The problem is traditional application security testing takes between 10 to 15 days to do. "At that speed, it wouldn't have been possible to cover the entire bank's applications in 18 months," recalls Vohra.

He needed to get organized if his vendor was to cover all those security tests within deadline. To start off, 300 applications were shortlisted as high-priority cases. Then, to meet the 18-month deadline, Vohra and his team created a multi-pronged strategy. Crucial to their approach was a customized application risk assessment framework and a workflow.

The framework prioritized applications for various levels of testing and the workflow coordinated 300 security tests and their re-tests.
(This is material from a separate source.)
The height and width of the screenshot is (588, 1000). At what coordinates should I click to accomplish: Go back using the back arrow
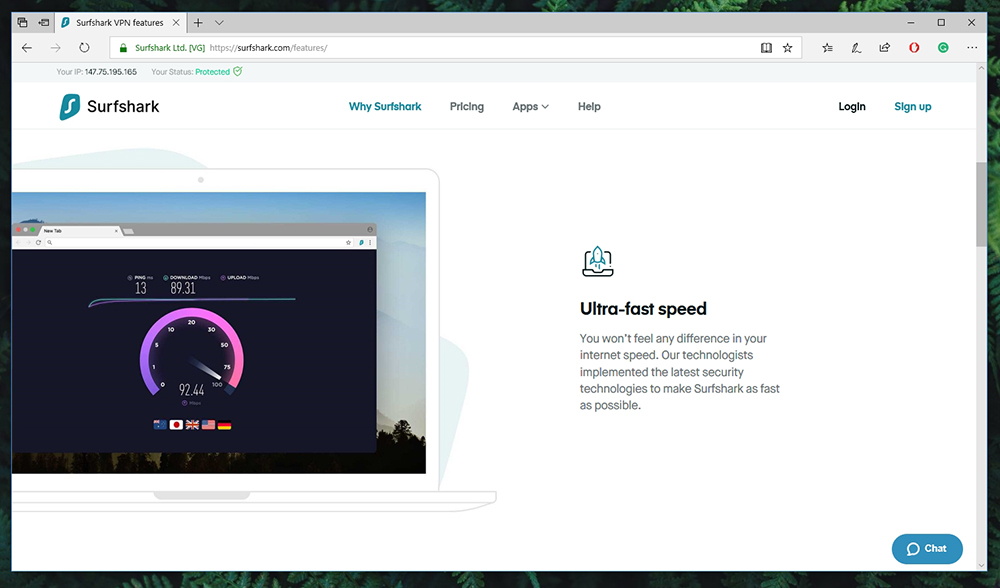point(27,47)
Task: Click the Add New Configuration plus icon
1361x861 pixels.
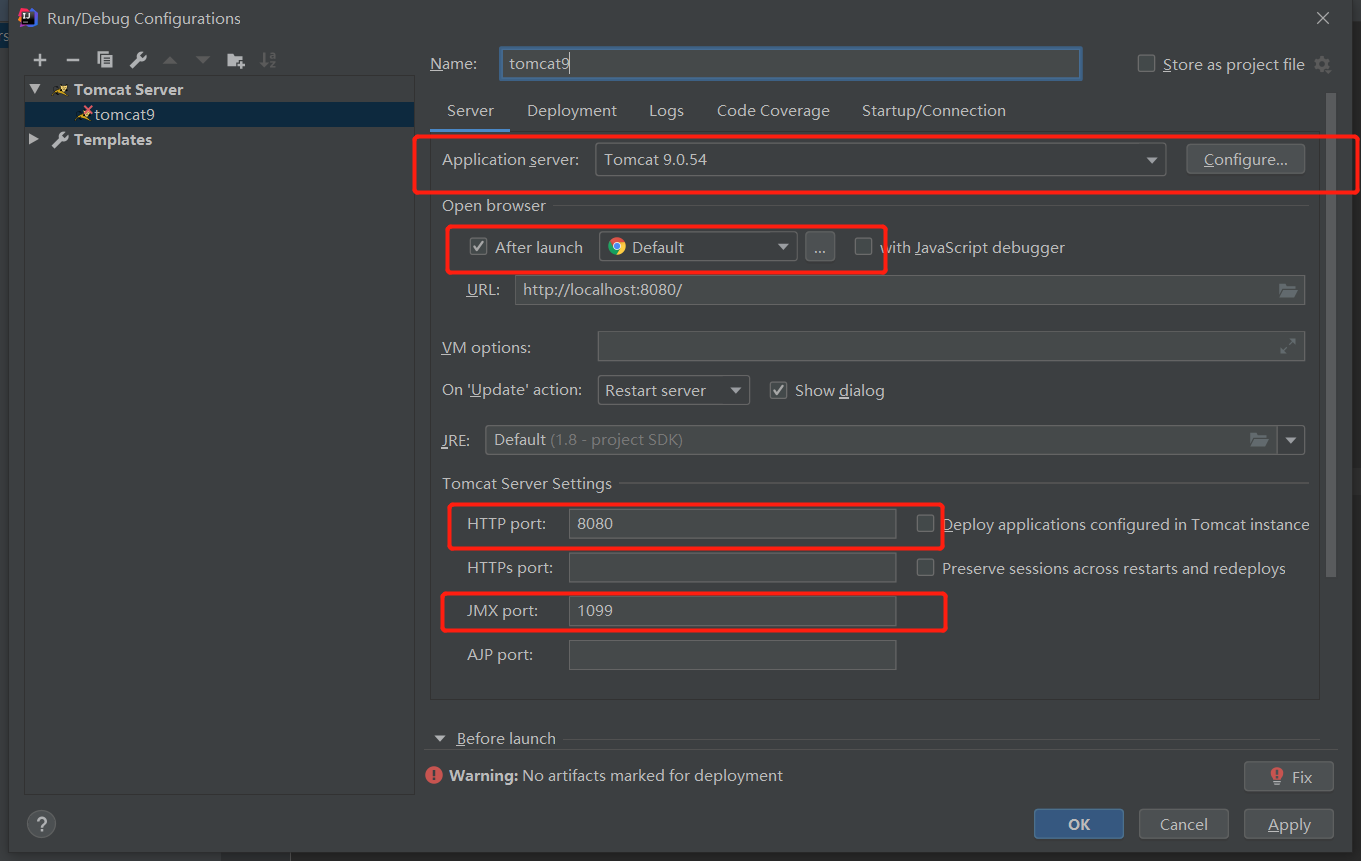Action: tap(40, 61)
Vohra says it helped reduce the lead time to start a test from three-to-six weeks to two to five days.

He also invested in an automated scanner, which cut the time wasted in doing manual testing for simpler flaws, and negotiated with his vendor for better prices given the large number of tests.
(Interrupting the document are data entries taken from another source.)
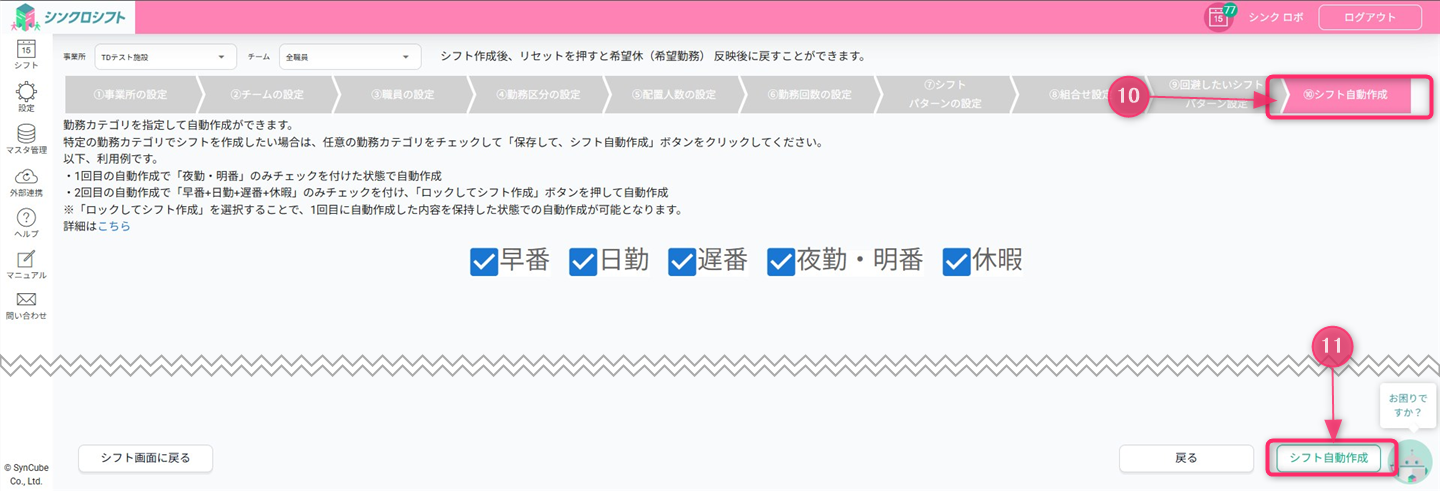
Task: Go to step ①事業所の設定
Action: coord(130,96)
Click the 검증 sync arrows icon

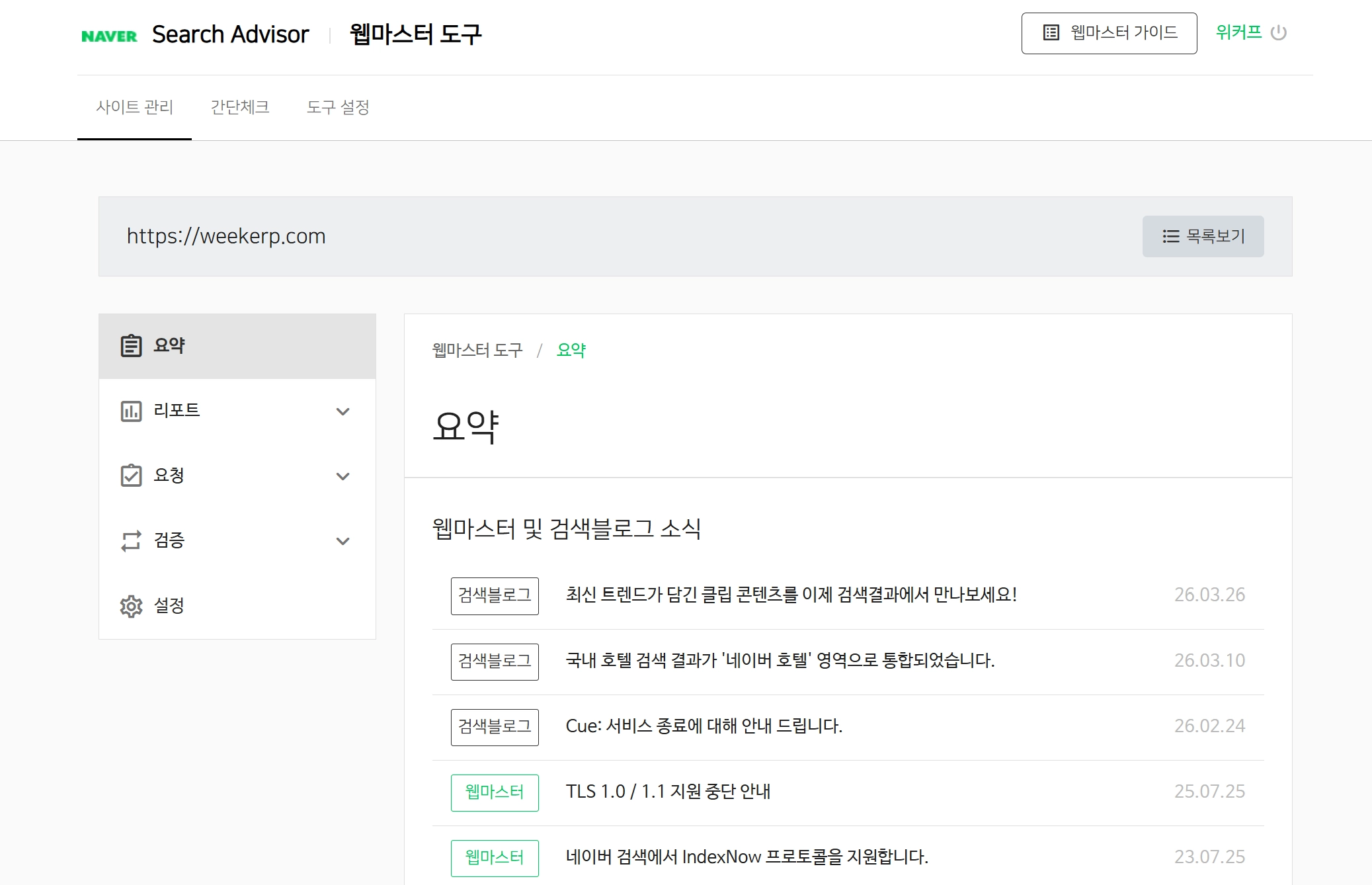(132, 540)
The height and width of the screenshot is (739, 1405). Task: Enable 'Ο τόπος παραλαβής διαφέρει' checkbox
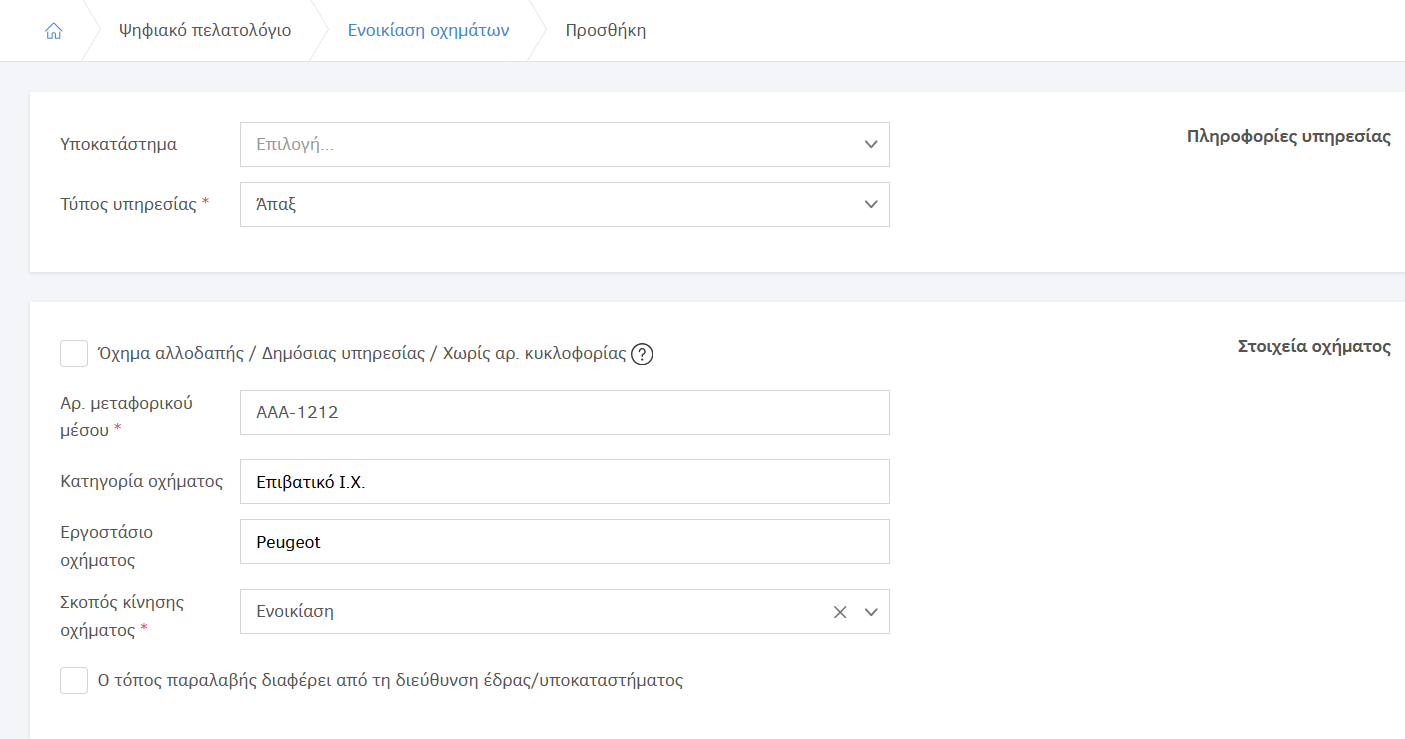(74, 681)
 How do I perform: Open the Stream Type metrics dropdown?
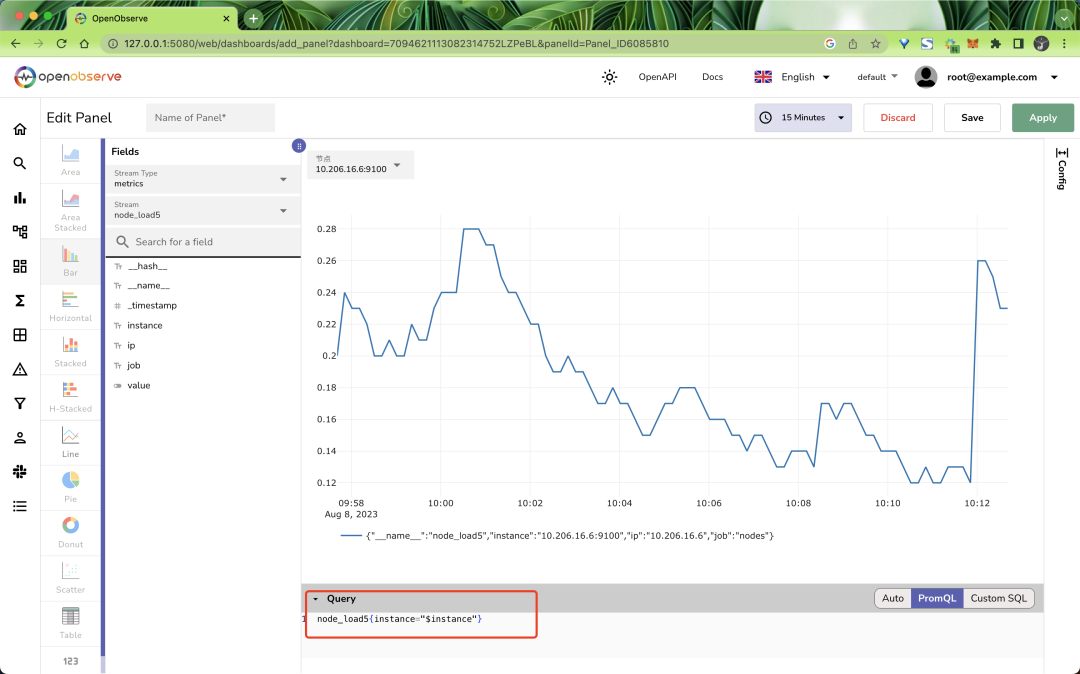click(202, 179)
What also helped quicken the process was simpler, standardized reporting templates, which people understood and could act upon. To help manage the project, his team used a dashboard which gave executives a snapshot of the security posture of any application and showed progress.

Despite all the planning, the job wasn't easy. "Testing and fixing a wide range of application platforms was a significant technical challenge. The sheer breadth of the platforms was a huge challenge," says Vohra.

The project cost Rs 45 lakh but ensures that the bank's applications are more reliable from a security standpoint. It also reduced the cost of security testing by a third.

The Person Behind It

Pravir Vohra

Group CTO, ICICI Bank

“This project has successfully tested over 300 core applications and significantly reduced our risk exposure."